Yours Affectionately – December 17-19, 1862

Yours Affectionately – December 17-19, 1862

Camp of 120th Regt NYS

near Falmouth Va

Dec 17th 1862

My dear wife

The mail is just starting and I have written a letter to mother detailing the events of our fight & requesting her to forward it to you.

I have but a moment to say that we have been engaged in a five days fight before Fredericksburgh, have crossed the river, and find it necessary to retreat to our former position on this side, which we have done in perfect order.

I am well. The postman is here.

Yours afftly

C D Westbrook

You will receive a letter with next mail.


Camp of 120th Regt NYS

near Falmouth Va

Dec 19th 1862

My dear wife

As you have doubtlessly heard by the papers as well as by letter from me, we have had a battle commencing on Thursday last, and ending on Monday night with our evacuation of the ground we had gained across the river. The brigade Post boy came unexpectedly to our line on Monday when I pencilled a few lines to Mother requesting her to send them to you. Again when we had returned to our camp I wrote a detailed account of our movements requesting her also to send it on to you, at the same time with a few moments left to me writing you a line to assure you of my safety. We were since informed that these mails were detained at Acquia Creek. The Post Boy has just shoved his head into my tent to inform me that the mail will again leave at 7 1/2 oclock tomorrow morning & although it is late in the evening I at once avail myself of the opportunity for sending you a letter.

A twice told tale is tedious. I will therefore assume that you have received my letters & by them & the papers have been well posted as to the fight. It is easy enough for me to say that I did my duty & that thus know the fact as well as myself.

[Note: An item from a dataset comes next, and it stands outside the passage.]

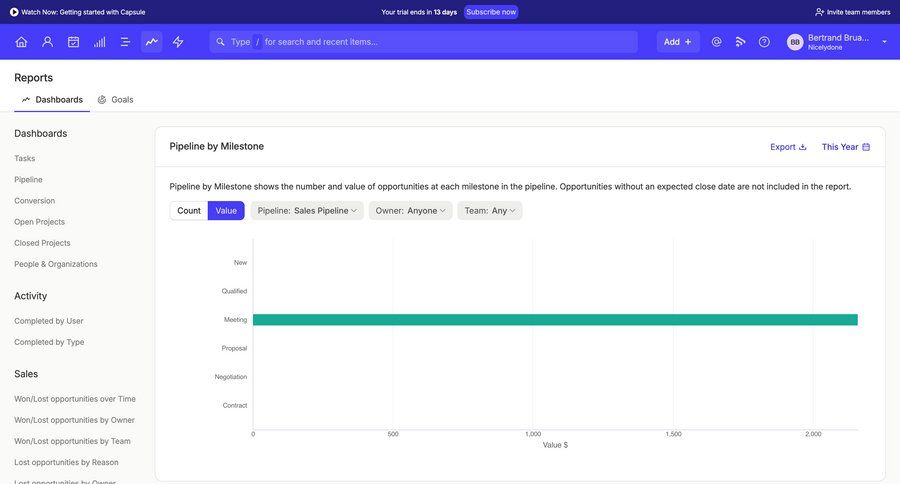Click the Export link

788,147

Indeed it was a matter of surprise for me to feel so little the solemnity of the occasion.

The word is now that our Division is to return to Alexandria although the order has not yet been issued. However this may be. Col Sharpe is to leave in a few days with a leave of absence of fifteen days. After his return comes my turn, which again will depend upon receipt of my pay. Our Regiment has not been paid off since we left Kingston.

You must judge for yourself whether you will return to Kingston when I get my leave of absence, for I cannot well spare the time or money to visit you at the North. In the first place I must premise that it is doubtful whether & when & for how long a time I can get such leave, and I cannot well count upon a space of time sufficient to visit New Hampshire. If you make up your mind to return to Kingston you may wait to hear to what extent I have been successful & until I am able to send to you the necessary funds.

It is very cold tonight. I sit in my Wall tent by a comfortable fire, but outside the soldiers are shivering in their shelter tents & the line officers in their common soldier tents. The suffering will be terrible if this Northerly wind brings any such weather as it would do in New York.

I hope that you and the children are comfortable. Kiss them for me & ask them what I must bring them if my life & health are spared & the opportunity given to me to visit them. Remember me to your family & believe me.